【短編】天然お嬢様は焦らされてる事に気づかない。
それは私をプレッシャーとストレスで押しつぶすのに充分過ぎた。
けれど、私は一人ではなかったのだ。
入学してから数ヶ月後、定期テストが終わってすぐのこと。トップ専用の部屋ーー執務室で作業する私の前にある人が現れた。

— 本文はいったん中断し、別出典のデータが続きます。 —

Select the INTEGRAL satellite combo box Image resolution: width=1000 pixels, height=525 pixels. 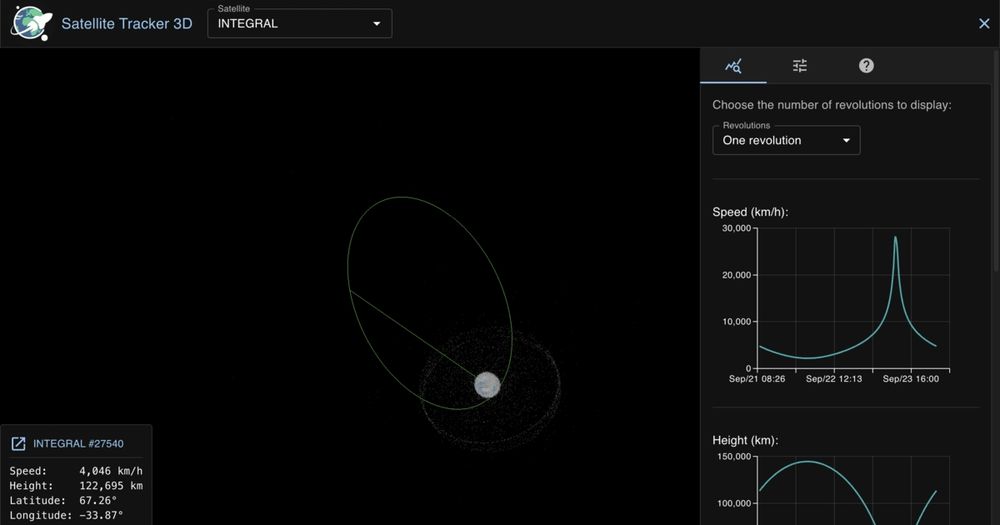click(x=300, y=24)
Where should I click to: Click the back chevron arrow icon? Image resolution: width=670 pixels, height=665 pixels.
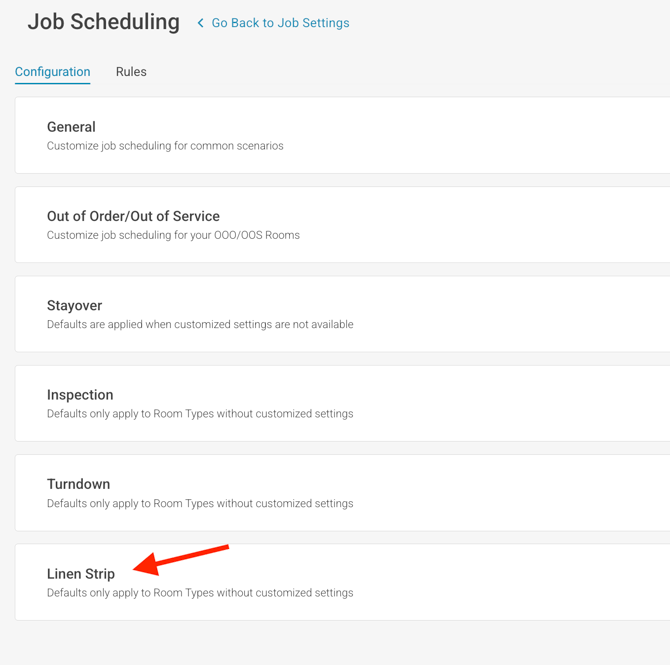pos(200,23)
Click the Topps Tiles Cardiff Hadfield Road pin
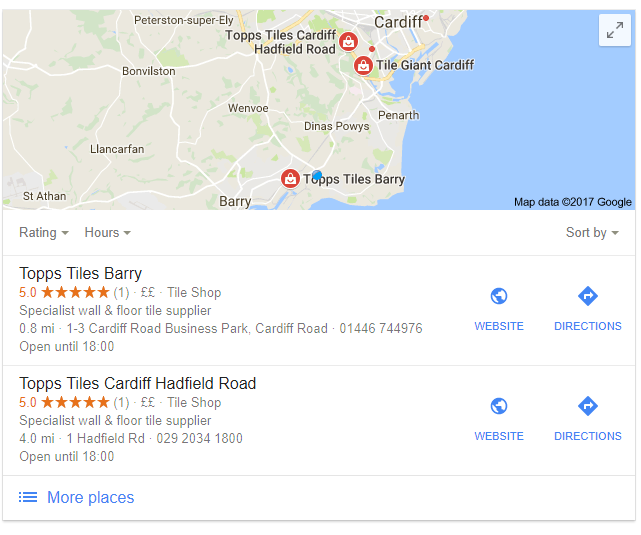Screen dimensions: 641x535 [x=348, y=42]
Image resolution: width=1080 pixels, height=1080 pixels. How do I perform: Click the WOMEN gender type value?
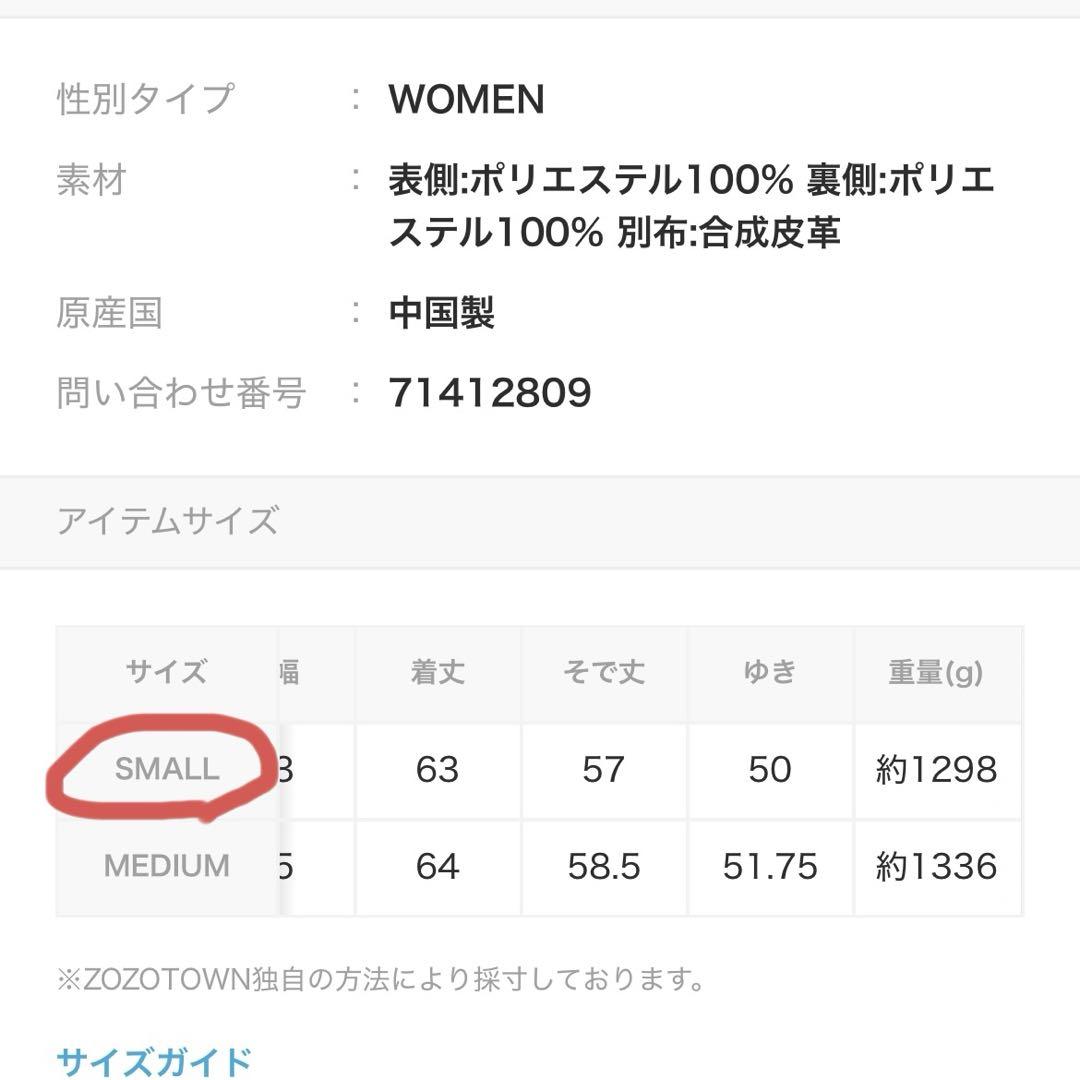pyautogui.click(x=467, y=99)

「どうも。槙野颯斗です。今日からよろしくお願いします。」
槙野颯斗。彼は今の恋のお相手であり、この時期の私にとっての救世主だった。
この学園には沢山の特殊な伝統…というか規則があるのだが、トップに関係するもう一つ、トップの補佐がいる。
それは身分ではなく、成績で決められる。
そのため、毎年大体は一般枠の生徒が選ばれることが多い。
補佐を一年でも務めると今後の就職や出世に大きく影響し、有利になるため、年の始めの定期テストは競争率が高いらしい。
そして今年も、一般枠の生徒である槙野颯斗くんが補佐となるのだが、例年と違うのは彼が一年だということだ。
三学年同じテストを受けるため、一年が補佐になる事は不可能に近い。そのため彼は異例の事態となっている。
私としては有能な人が補佐を務めてくれるならとても嬉しい。
「貴方が私の補佐を務めてくれる槙野様ですね。ご存知だとは思いますが、私は西園寺璃子と申します。一年間、どうぞ宜しくお願い致しますね。」
私はいつものお嬢様言葉×微笑みで挨拶をした。生まれてきてから今まで鍛え上げたこの仕草には絶対的な自信がある。